- **Extracted text**:
# 'House' discovered in cliff side



## wildboy860 (Aug 14, 2010)

BBC NEWS | UK | Scotland | Tayside and Central | 'House' discovered in cliff side


----------



## ThrashAndBurn (Aug 14, 2010)

i want it!


----------



## Deleted member 125 (Aug 30, 2010)

thats realy cool.


----------



## shwillyhaaa (Aug 30, 2010)

yes i would loooove to live there
id be a very happy person for sure


----------



## Mouse (Aug 30, 2010)

must have been a really slow news day in that town.

neat idea tho. too bad it's busted cuz of some people thinking someone was screaming. Next time they'll gag that prosti they were chaining to the wall. live and learn lol


----------



## bananathrash (Aug 31, 2010)

"and there were a couple of chains bolted into the walls. " uhhhh


----------



## BUMJUG (Aug 31, 2010)

bananathrash said:


> "and there were a couple of chains bolted into the walls. " uhhhh


 ewwwwwwwwwwyy rape dungeon!

(Word and item position data)
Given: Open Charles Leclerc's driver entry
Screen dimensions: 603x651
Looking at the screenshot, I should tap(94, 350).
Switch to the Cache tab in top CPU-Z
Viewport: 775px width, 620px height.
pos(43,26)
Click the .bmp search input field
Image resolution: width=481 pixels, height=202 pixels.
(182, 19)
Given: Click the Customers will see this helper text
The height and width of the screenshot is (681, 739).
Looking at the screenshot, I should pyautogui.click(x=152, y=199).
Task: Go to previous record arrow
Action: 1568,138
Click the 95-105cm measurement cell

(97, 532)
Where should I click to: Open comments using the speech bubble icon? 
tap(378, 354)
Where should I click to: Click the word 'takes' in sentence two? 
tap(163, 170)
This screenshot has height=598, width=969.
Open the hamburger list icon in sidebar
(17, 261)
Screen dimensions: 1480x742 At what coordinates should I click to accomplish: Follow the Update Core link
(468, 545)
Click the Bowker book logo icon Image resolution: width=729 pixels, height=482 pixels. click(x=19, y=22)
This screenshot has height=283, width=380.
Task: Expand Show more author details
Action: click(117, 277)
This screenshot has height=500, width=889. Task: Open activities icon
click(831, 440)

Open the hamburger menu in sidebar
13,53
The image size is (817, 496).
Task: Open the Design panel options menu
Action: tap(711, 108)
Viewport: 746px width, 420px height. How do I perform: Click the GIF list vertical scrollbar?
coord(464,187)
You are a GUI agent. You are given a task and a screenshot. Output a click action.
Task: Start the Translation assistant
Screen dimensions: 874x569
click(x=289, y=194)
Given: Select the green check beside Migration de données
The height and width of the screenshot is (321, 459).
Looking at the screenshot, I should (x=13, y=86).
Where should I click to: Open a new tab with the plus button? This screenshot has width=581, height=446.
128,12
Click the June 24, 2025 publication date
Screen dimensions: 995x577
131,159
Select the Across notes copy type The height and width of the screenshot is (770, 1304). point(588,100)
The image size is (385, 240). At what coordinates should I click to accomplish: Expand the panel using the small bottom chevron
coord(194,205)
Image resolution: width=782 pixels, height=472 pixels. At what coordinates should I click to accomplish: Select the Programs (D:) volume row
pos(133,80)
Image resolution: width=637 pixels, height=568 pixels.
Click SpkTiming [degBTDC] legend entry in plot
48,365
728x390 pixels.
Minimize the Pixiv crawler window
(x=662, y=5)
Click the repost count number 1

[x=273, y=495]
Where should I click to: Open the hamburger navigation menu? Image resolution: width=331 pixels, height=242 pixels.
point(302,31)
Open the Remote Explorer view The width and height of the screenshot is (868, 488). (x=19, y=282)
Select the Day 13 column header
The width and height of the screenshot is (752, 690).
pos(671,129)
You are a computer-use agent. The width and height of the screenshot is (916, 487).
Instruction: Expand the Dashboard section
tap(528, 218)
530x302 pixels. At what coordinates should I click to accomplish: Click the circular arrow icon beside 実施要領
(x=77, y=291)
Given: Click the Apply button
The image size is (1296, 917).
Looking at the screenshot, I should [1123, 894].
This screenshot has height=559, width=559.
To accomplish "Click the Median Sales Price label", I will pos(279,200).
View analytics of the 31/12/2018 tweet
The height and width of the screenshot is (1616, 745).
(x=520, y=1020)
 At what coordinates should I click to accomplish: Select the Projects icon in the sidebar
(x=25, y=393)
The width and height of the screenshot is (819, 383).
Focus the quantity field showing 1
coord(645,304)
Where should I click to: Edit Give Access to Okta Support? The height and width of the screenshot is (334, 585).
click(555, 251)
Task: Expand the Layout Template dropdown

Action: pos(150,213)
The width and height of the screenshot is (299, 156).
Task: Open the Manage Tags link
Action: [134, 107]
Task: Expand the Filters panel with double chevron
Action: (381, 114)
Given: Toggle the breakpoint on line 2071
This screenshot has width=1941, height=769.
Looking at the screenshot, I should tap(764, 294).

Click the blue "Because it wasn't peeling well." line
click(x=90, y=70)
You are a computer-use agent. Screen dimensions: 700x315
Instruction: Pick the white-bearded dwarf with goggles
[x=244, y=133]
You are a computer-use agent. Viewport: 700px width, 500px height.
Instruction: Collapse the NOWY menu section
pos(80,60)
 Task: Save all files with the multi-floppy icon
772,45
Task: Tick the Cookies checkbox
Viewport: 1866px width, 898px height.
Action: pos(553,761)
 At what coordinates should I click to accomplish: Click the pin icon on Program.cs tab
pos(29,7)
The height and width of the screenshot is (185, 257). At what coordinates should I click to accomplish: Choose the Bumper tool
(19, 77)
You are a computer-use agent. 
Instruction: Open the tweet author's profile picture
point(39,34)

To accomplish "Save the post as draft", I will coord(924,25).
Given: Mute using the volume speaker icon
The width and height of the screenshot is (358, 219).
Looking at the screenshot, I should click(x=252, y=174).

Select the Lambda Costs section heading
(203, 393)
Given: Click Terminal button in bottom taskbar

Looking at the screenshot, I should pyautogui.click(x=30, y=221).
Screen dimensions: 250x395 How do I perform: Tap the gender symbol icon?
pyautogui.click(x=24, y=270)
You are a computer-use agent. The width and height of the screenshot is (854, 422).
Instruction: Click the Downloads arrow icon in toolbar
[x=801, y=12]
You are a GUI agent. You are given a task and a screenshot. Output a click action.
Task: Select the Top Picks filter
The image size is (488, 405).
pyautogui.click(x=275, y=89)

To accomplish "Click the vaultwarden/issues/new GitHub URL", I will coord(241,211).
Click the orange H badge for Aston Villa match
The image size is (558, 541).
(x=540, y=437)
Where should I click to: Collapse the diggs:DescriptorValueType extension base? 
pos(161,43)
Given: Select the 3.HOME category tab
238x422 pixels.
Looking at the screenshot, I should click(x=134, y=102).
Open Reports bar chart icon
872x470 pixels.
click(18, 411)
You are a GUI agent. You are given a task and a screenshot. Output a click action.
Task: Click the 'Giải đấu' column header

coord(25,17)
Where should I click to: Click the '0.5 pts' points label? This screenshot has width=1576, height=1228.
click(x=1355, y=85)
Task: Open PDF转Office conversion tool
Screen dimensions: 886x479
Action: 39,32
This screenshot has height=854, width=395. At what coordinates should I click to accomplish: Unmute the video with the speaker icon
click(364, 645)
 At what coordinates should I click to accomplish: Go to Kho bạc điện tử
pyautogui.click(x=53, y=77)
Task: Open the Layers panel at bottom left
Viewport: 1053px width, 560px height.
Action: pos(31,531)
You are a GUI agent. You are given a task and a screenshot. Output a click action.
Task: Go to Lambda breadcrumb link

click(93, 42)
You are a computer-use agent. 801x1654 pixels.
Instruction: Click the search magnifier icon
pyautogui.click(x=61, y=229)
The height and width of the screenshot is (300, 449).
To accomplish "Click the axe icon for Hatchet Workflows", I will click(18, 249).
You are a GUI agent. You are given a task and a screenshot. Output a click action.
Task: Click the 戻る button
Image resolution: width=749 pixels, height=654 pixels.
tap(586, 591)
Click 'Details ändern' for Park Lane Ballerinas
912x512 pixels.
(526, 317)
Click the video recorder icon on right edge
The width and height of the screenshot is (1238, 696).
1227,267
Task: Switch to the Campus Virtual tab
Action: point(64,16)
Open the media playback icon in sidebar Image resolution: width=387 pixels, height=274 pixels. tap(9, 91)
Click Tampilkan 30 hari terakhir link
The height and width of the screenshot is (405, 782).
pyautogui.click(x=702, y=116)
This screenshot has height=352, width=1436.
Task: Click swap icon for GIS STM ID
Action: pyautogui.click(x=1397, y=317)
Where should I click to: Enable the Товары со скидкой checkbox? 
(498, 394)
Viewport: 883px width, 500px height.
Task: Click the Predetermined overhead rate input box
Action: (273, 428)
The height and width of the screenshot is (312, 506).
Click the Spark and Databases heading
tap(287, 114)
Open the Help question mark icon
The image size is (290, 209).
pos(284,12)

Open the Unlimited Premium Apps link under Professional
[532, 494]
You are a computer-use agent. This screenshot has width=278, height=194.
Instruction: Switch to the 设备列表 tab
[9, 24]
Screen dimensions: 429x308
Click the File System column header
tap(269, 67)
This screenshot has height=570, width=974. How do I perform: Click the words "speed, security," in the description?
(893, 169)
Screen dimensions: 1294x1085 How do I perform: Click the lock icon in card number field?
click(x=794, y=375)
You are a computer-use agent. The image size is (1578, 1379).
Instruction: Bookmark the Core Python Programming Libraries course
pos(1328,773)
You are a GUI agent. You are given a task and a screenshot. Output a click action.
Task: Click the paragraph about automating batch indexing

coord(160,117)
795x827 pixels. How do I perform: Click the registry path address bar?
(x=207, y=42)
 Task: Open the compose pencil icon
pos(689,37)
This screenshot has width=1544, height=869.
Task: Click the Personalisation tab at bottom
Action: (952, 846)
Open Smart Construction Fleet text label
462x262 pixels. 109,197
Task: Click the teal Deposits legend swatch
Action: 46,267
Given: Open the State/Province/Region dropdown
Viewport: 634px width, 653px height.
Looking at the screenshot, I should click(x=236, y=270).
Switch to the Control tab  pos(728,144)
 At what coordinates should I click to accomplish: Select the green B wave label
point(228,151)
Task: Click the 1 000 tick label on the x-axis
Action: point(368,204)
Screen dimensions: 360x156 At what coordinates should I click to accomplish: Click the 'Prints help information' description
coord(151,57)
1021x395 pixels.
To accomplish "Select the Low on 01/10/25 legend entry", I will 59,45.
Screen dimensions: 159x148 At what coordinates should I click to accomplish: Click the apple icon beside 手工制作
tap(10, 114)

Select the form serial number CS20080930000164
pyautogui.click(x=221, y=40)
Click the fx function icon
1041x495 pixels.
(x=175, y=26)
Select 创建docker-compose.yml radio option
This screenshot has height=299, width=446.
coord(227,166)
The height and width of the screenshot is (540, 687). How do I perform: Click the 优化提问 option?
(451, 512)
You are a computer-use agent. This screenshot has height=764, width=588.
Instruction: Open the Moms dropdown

- **Required tasks**:
1/ Repeat everything in the cliff-side house thread from "## shwillyhaaa (Aug" down to "in that town.".
2/ In the cliff-side house thread, which user made the first post, and on what date?
3/ Write the next part of the forum thread about the house found in a cliff side, starting after its final post.
This material has no connection to the cliff-side house thread.

- **Results by task**:
1/
## shwillyhaaa (Aug 30, 2010)

yes i would loooove to live there
id be a very happy person for sure


----------



## Mouse (Aug 30, 2010)

must have been a really slow news day in that town.

2/ wildboy860, on Aug 14, 2010.

3/
----------



## farmer john (Aug 31, 2010)

It could be youngsters using it as a bit of a hidey, or potentially something a bit more sinister but we'd rather hope not. 


iyd rather hope they figure it out


----------



## wokofshame (Sep 1, 2010)

yo i totally got kicked out of my old squat (the telluride town campground showers) by a cop investigating reports of someone screaming nearby. 
"i dunno, i been sleeping man"
those screaming kids fuck everything up.


----------



## SanktoGrief (Sep 2, 2010)

Brilliant shelter.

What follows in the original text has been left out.